[Records from a data source]
----------------

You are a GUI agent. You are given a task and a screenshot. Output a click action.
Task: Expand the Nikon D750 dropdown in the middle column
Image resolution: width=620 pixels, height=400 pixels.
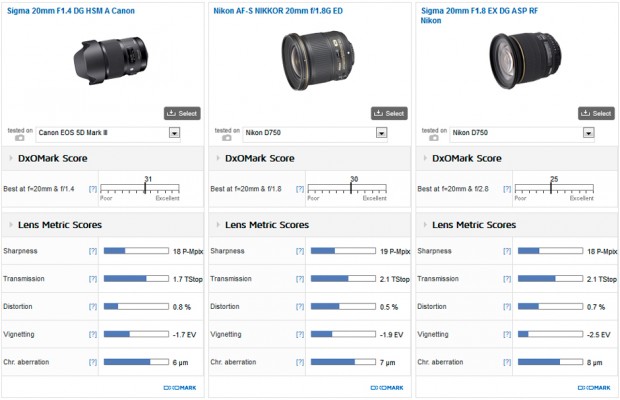point(381,132)
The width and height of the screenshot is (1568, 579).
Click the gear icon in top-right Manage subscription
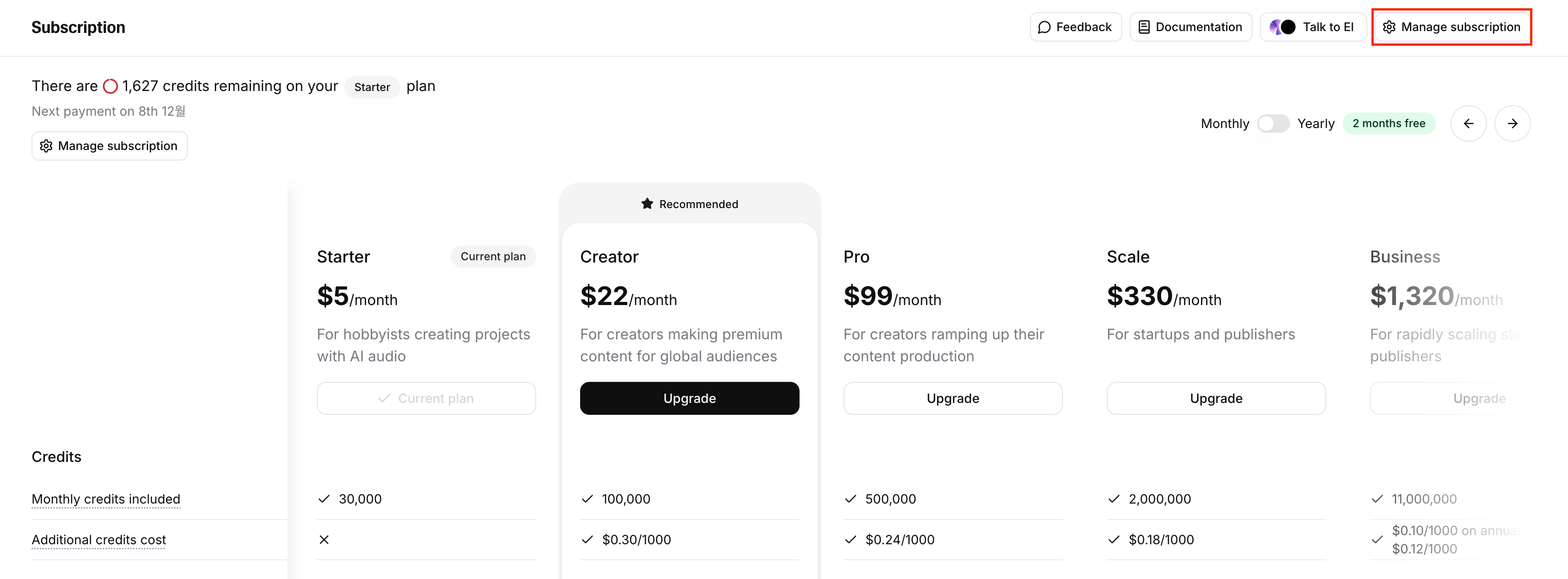click(1389, 27)

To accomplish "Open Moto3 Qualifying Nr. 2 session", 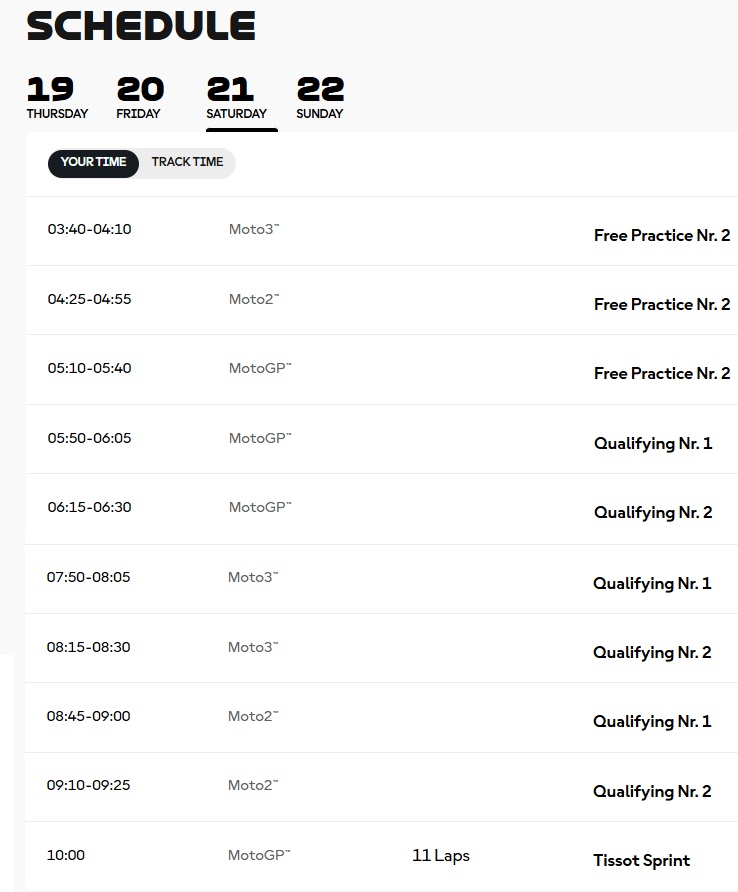I will pyautogui.click(x=651, y=652).
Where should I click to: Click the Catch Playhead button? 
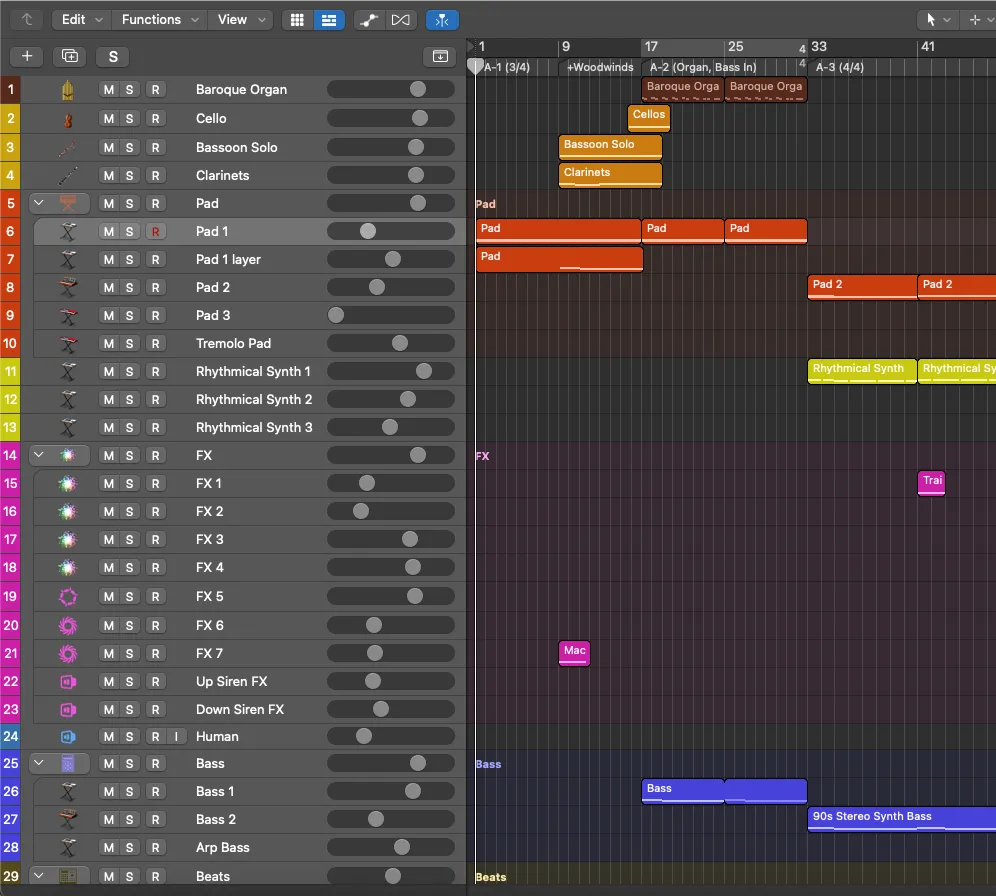click(x=442, y=20)
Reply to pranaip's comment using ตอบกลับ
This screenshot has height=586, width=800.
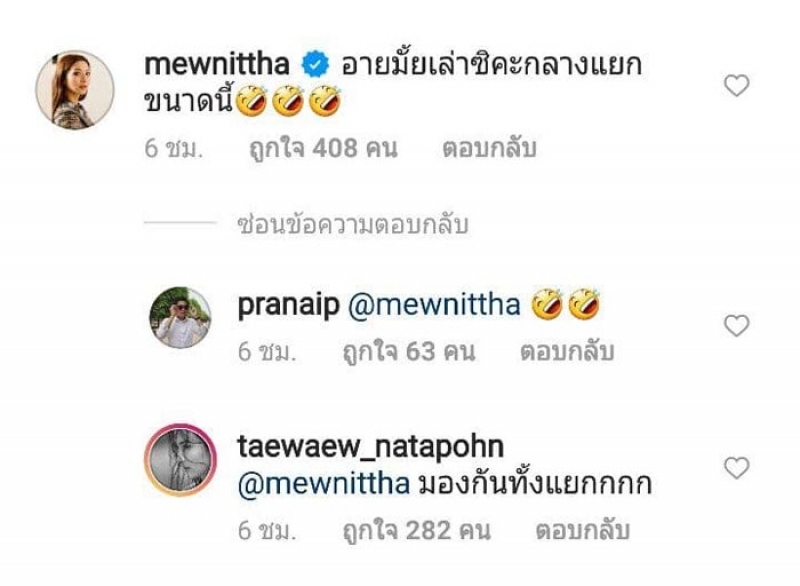(x=566, y=352)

----------------

PROBLEM DESCRIPTION: Rewrite the records from the line containing "Reply to pranaip's comment using ตอบกลับ" through the end of the records, including both ends and the request lines, and omit the pictures. Multiply every coordinate in the answers by 0.6 and round to whole numbers, with halves rounded up.

EXERCISE RESPONSE:
Reply to pranaip's comment using ตอบกลับ
This screenshot has height=586, width=800.
(x=340, y=211)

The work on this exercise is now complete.